I’m not sure yet. I’m still thinking about that question. It’s one of the big ones. God, I hope not. I’m a romantic and I hope what it’s about is those times when you do connect – when sex is right, when you make children, when you’re in love. That’s sort of what it’s about. I mean love is about surrendering your own ego and your own self to someone else. Sure you can die being out of love, you can be born out of love, but I think the reason people relate to Romeo and Juliet so deeply is because those people die in love. So did they really die for themselves or for each other? The fact that intellectually and emotionally we get that so deeply, means there’s some truth to it. 

The theme of addition in the film appears to be part of a critique of consumerist culture. 

Well I think when Selby says Requiem for a Dream, he’s talking about the American Dream, which he calls the great opiate of the masses. He’s basically talking about how so many people chase that as a pipe dream and that’s what ends up destroying them. 

Turning to your cast, they really give their all in this film. How did you go about gaining their trust? 

Trust is just time and communication. Letting them know you, explaining to them what you’re doing, no surprises, except where they help the performances, especially not with emotionally revealing stuff. We spent about a month rehearsing the actors and that helped a lot. 

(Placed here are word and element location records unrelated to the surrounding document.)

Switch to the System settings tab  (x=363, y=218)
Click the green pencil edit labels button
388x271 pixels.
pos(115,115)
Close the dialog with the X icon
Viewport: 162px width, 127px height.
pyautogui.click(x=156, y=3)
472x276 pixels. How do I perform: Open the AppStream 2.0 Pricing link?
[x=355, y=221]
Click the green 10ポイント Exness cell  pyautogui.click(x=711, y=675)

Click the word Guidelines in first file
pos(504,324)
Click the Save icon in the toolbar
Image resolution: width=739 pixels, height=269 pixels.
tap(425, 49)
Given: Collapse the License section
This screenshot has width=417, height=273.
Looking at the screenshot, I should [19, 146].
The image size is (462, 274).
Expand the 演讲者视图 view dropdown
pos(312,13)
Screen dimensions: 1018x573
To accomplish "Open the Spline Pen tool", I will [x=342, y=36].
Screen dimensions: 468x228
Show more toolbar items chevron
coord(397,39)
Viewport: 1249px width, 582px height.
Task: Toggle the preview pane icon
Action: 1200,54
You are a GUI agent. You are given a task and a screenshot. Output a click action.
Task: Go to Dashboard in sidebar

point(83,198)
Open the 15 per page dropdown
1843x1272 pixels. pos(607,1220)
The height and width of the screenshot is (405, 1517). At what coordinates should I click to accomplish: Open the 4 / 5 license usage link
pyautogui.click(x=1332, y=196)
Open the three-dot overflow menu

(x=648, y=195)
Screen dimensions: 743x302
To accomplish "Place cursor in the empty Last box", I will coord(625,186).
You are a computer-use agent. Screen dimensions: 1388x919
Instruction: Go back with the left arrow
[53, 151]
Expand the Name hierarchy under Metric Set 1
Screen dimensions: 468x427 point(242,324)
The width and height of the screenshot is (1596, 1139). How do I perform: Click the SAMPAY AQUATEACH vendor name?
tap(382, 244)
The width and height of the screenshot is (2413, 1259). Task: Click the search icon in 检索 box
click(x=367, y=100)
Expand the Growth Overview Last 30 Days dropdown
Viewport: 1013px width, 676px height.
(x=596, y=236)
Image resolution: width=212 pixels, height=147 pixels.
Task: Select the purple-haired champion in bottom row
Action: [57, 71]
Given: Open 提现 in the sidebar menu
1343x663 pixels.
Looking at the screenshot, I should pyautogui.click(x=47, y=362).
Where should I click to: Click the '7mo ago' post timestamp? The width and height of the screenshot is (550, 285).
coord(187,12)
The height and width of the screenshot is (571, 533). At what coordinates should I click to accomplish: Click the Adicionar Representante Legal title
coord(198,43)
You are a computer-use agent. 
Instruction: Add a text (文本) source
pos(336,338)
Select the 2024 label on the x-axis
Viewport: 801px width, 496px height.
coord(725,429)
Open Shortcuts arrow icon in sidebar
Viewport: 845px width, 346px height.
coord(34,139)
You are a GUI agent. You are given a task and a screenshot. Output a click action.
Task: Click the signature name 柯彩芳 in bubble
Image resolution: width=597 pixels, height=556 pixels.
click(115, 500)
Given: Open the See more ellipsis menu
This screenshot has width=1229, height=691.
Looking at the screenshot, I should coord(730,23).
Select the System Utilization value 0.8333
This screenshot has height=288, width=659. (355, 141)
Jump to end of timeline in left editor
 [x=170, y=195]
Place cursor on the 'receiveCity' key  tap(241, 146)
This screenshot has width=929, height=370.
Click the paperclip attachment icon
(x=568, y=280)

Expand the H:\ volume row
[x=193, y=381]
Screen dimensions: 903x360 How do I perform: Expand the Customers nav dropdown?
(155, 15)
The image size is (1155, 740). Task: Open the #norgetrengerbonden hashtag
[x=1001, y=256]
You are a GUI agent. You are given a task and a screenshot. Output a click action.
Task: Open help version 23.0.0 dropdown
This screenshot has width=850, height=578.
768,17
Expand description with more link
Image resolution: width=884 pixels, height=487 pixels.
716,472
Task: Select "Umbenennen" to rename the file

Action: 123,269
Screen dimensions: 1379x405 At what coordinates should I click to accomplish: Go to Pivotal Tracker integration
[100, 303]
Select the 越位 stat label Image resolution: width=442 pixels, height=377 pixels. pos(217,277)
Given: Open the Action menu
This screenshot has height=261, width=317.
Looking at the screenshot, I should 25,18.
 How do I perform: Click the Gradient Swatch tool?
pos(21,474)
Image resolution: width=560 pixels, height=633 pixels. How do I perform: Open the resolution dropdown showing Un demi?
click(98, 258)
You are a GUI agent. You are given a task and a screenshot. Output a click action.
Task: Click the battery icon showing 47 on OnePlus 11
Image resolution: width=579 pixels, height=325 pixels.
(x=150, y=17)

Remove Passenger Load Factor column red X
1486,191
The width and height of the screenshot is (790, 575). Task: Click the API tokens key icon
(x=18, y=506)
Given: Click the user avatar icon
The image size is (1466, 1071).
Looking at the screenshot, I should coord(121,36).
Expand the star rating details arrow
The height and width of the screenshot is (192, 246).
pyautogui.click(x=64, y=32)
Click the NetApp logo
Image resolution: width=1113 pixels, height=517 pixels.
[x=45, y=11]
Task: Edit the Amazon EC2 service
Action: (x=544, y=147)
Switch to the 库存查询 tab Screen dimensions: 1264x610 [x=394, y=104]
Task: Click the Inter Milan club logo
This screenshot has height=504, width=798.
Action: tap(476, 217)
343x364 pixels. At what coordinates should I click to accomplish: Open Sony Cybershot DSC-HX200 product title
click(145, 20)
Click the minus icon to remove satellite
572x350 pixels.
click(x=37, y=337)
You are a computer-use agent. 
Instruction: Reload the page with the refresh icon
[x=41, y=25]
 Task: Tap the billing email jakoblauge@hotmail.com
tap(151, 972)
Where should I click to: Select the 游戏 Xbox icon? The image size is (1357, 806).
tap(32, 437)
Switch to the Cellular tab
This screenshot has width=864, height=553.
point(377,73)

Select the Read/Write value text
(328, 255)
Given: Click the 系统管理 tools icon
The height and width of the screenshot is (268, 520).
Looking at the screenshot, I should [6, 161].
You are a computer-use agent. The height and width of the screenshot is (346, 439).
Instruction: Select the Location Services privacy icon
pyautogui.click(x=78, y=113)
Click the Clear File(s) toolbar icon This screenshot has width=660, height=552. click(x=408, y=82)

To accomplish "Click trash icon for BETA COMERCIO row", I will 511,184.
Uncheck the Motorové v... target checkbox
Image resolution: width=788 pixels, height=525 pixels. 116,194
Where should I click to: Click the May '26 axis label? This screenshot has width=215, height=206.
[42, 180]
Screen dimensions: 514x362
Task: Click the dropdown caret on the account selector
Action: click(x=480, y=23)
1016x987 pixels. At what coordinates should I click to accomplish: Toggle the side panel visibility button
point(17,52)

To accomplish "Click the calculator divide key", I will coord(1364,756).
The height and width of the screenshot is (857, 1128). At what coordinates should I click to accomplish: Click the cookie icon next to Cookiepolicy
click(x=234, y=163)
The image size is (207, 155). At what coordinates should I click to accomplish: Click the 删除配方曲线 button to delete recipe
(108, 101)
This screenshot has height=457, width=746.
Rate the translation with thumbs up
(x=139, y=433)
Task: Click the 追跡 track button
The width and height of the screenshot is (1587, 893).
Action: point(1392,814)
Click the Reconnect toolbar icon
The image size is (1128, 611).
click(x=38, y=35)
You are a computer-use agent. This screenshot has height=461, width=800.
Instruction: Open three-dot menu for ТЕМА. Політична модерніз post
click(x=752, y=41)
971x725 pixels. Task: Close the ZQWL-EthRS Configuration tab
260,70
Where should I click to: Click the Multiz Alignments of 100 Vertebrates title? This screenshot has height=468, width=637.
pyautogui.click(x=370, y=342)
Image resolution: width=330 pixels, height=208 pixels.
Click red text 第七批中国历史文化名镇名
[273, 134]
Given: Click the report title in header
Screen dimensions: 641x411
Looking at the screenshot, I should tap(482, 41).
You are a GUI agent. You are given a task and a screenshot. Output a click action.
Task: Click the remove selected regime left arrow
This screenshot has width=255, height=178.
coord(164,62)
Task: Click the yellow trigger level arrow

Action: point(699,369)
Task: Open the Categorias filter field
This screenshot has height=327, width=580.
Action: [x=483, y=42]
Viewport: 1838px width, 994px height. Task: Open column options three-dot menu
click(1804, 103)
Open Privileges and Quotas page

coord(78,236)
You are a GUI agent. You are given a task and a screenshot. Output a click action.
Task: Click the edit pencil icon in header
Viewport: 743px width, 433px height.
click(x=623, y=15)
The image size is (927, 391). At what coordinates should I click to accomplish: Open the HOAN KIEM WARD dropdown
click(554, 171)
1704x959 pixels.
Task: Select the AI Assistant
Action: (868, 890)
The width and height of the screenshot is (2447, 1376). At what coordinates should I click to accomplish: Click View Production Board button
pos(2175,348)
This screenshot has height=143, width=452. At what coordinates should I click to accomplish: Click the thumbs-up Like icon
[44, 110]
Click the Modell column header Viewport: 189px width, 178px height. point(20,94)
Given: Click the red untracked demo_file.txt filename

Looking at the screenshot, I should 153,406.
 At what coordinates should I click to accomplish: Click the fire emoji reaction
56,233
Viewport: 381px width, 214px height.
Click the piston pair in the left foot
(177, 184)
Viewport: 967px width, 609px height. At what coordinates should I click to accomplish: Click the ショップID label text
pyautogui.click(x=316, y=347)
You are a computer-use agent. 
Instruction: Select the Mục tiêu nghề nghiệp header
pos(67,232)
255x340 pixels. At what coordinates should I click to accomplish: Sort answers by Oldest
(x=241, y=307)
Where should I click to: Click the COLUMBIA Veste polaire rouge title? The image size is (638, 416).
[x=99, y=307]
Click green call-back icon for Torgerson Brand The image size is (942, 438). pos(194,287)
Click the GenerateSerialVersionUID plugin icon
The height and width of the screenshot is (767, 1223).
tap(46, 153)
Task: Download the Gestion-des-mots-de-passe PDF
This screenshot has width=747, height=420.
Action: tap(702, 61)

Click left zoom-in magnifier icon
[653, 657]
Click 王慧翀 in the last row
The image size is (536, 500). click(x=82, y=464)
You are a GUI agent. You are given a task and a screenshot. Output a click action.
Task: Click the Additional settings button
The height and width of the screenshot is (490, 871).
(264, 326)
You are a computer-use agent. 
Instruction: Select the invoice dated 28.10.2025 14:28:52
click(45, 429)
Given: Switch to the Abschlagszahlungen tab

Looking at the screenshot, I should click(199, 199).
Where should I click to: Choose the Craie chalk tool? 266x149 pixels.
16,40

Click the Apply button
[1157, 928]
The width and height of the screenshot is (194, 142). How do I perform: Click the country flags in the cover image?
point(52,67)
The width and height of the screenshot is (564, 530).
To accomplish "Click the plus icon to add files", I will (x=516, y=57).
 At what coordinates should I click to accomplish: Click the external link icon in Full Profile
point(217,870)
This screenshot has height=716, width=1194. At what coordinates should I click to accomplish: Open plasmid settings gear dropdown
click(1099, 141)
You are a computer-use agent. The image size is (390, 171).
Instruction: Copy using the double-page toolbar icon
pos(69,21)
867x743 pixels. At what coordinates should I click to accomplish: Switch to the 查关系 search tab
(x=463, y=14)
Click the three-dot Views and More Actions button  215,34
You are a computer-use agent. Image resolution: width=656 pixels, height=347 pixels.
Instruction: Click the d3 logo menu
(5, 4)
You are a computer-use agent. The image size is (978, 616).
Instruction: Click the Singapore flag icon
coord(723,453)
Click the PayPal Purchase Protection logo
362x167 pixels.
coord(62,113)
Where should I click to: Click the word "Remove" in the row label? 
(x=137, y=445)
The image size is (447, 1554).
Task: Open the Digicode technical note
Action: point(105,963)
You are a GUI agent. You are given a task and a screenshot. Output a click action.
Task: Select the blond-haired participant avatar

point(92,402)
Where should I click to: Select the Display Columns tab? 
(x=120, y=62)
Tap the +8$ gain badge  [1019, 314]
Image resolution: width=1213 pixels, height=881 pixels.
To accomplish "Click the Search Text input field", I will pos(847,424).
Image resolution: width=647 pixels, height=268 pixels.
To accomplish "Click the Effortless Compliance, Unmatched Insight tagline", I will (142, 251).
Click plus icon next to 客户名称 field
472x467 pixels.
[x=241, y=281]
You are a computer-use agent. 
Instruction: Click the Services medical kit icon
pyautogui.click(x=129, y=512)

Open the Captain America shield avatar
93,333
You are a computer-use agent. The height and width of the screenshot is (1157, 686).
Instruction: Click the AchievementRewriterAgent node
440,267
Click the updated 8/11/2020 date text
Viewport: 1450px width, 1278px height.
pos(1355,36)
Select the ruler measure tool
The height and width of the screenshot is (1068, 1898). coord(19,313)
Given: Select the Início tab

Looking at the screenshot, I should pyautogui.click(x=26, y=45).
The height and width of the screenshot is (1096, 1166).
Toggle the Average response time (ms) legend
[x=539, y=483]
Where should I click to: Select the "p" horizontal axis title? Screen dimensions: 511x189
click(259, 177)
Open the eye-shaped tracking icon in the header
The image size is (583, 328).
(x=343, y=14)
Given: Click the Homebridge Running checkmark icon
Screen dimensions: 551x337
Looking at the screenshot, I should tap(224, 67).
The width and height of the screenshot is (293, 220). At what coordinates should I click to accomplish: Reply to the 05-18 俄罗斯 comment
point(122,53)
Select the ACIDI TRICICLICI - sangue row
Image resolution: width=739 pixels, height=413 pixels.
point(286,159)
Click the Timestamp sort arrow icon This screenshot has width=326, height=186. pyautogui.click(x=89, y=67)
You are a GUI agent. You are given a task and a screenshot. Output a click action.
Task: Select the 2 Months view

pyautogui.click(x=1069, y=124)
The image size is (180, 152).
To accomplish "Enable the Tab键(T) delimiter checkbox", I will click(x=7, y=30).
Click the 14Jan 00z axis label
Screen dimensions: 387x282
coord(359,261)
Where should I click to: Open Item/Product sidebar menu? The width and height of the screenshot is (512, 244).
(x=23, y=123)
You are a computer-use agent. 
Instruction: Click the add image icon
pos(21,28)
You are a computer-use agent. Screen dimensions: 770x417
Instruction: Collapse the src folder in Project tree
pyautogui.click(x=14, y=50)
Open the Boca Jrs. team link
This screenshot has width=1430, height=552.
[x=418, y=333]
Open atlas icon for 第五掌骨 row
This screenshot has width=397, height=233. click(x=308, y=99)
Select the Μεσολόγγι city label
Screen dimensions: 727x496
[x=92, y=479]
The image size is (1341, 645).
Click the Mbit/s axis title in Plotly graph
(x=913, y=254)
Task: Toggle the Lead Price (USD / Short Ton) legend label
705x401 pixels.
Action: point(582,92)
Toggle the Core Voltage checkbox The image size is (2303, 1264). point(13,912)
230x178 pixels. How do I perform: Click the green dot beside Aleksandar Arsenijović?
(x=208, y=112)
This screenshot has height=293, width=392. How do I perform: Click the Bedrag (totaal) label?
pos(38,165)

What kind of surprises did you spring to help the performances? Surely nothing could surprise Ellen Burstyn after working with William Friedkin on The Exorcist. 

You know, with Ellen she wanted me to scare her. When the fridge jumps she wanted us to scream. So I started screaming, then I got the DP to scream with me, then I got the whole crew to scream. Then I got a megaphone and I screamed. I wasn’t really scaring her -- a loud noise would just make the twitch a little bit more real, and I came up with different ways to do that. 

It’s great to see her in the film because I don’t think we see enough of her these days. What made you hit upon her for the role? 

To tell you the truth it was a little bit luck. I always knew she was a great, great actor, but because of all the ageism and sexism out there I hadn’t seen her since the late Seventies in a major role. I didn’t realise what I was getting. 

Why was it so important for you to keep the final sex scene in as is? You got the NC-17 rating but you weren’t going to compromise at all. 

It wasn’t so much the sexuality that was the problem but more the psychological intensity of the three-minute climax of the film. Personally, I like the controversy because I think it attracts the right audience to the movie. This isn’t your normal film, and I don’t want normal audiences to come. I want people that have a hunger for something different. 

Finally, what’s happening with Batman 5? 

I have been hired to write it, and potentially direct it. I also have another film set up at Warner Bros, an untitled film that I have been pitching as a post-Matrix metaphysical science-fiction movie. 

What do you want to bring to the franchise most? 

Everything you’ve seen up this point, throw it out. We’ll be completely different. 

Do you have any anxieties about working in the mainstream? 

I have a lot of caution, but I’m excited too. It will be fun to work on that level. 

Pi and Requiem for a Dream are so much your vision, how do you think that’s going to work in the mainstream?

 We’ll see. I’m just concerned about getting the right movie made.